Numerous other prestigious national science and scholarship advocacy groups in this country have contributed to the recent "National Science Education Standards (NSES)" which have defined "science content" as "inquiry; the traditional subject areas of physical, life, and earth and space sciences; connections between science and technology; science in personal and social perspectives; and the history and nature of science." The National Science Education Standards are the precollege standards that reflect the same reforms that the AAAS has indicated are need at the college-level. The current structure of US 311-312 appears optimal for future US science improvement within both NSES and AAAS guidelines. For an explanation of why historical perspectives are constitutive of science content, see our "Aims of US Natural Science" document. US 311/312 best captures the fundamental character of the natural sciences by examining selected problems of permanent significance for the development and current status of science. For example, just because US 311 delivers the law of free fall in Galileo's original 17th-century context, does not in any way detract from the status of such knowledge as "hard science."
The "History and Nature of Science" component of the NSES is by far the most sophisticated and also the most susceptible to inadequate treatment at the high school level. One of the principal aims of OBU's US Science component is to extend high school competencies in the history and philosophy of science to more adequate levels. The NSES states: "Scientists are influenced by societal, cultural, and personal beliefs and ways of viewing the world. Science is not separate from society but rather science is a part of society" and "The historical perspective of scientific explanations demonstrates how scientific knowledge changes by evolving over time, almost always building on earlier knowledge." It would be difficult to extend (beyond the high school level) our students' grasp of such critical learning outcomes until after they have had the sophomore-level Western Civilization at OBU--thus the strength of US 311/312 as a junior-level course.

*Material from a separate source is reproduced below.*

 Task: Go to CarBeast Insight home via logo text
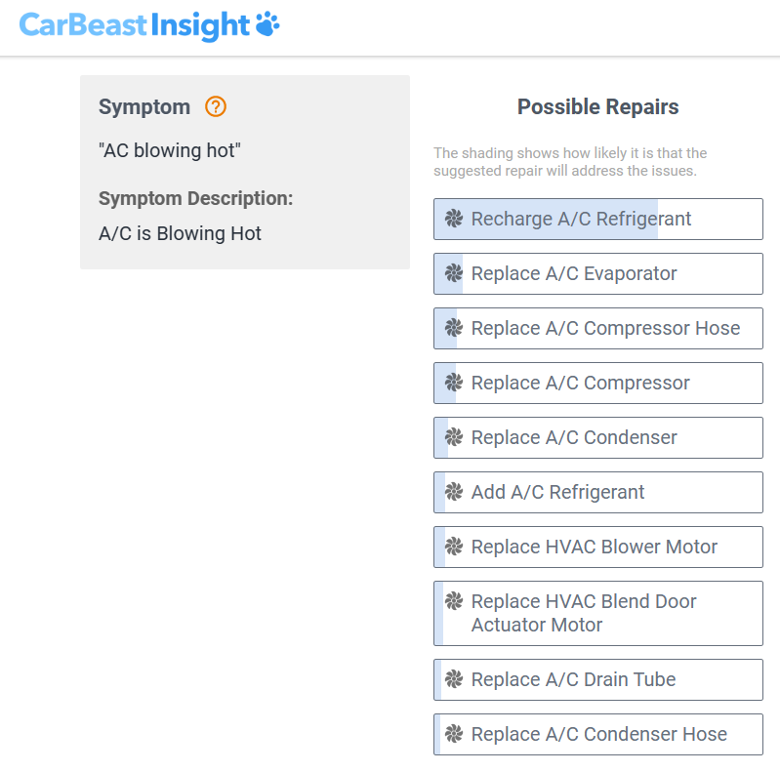[x=134, y=25]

There is important evidence that the replacement of US 311-312 with a cafeteria line-up of discipline-specific science courses would be a mistake. We can more clearly recognize some of the strengths of US 311-312 by viewing this two-semester course sequence against the backdrop of the more traditional discipline-specific scheme. The national science advocacy groups (e.g., AAAS) mentioned in the previous points have recently called for science courses at both the college and precollege levels that incorporate both hands-on laboratory inquiry as well as culturally-historically-contextualized science studies that stress cross-disciplinary science instruction. This is precisely what US 311-312 entails as its central strength. One kind of discipline-specific science course offers "science for dummies," which remains on too superficial a level to retain any real connection with science as it is actually practiced. Another kind of discipline-specific science course offers students a short first step in a long journey toward expertise in a particular scientific field (which is irrelevant to non-science majors). The historical and cross-disciplinary dimensions of science illustrate the creative and tentative nature of scientific theorizing--an important antidote to mechanical, textbook-driven, encyclopedic presentations of discipline-specific scientific information.

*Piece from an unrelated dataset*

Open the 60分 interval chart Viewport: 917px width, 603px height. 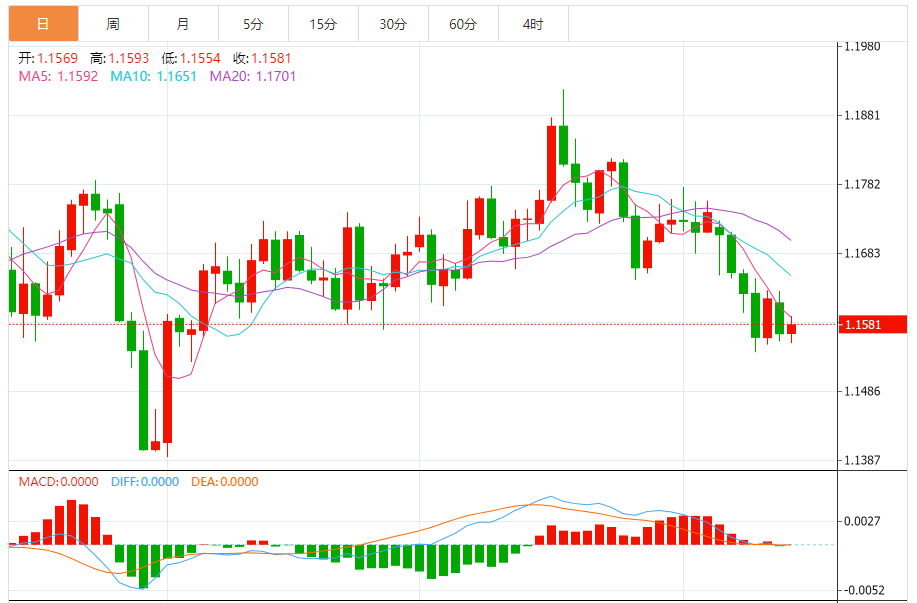tap(463, 23)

The freshman cafeteria-approach to science for non-science majors (the traditional approach) degrades the "common experience" and "unified" character that OBU faculty have so frequently championed in discussions and surveys of the Unified Studies (general education) program. For example, who could possibly sanction a general education program in which some students could choose to avoid learning about "biodiversity, extinction, and endangered habitats" (one of the chapter titles in a text currently used in US 312--but, covered in more ways than in just one chapter)? Such gaps in exposure would occur if we saddled students with the anxious task of choosing two out of list of discipline-specific science courses. If we were to constrain student choice sufficiently to prevent such a critical omission, other vital themes currently addressed in the integrated US 311/312 sequence would pull similar disappearing acts. The recent publication of the AAAS Project 2061 recommended that liberal arts science students investigate the development of Copernican astronomy, Newtonian physics, relativity theory, the history of the Earth, continental drift, the discovery of oxygen, nuclear physics, Darwinian evolution, Pasteur and the germ theory of disease, and the industrial revolution. Such a list barely begins to suggest the wealth of historical cases available for hard-science laboratory simulation or investigation. We have incorporated most of these great ideas in science in the US 312/312 course sequence.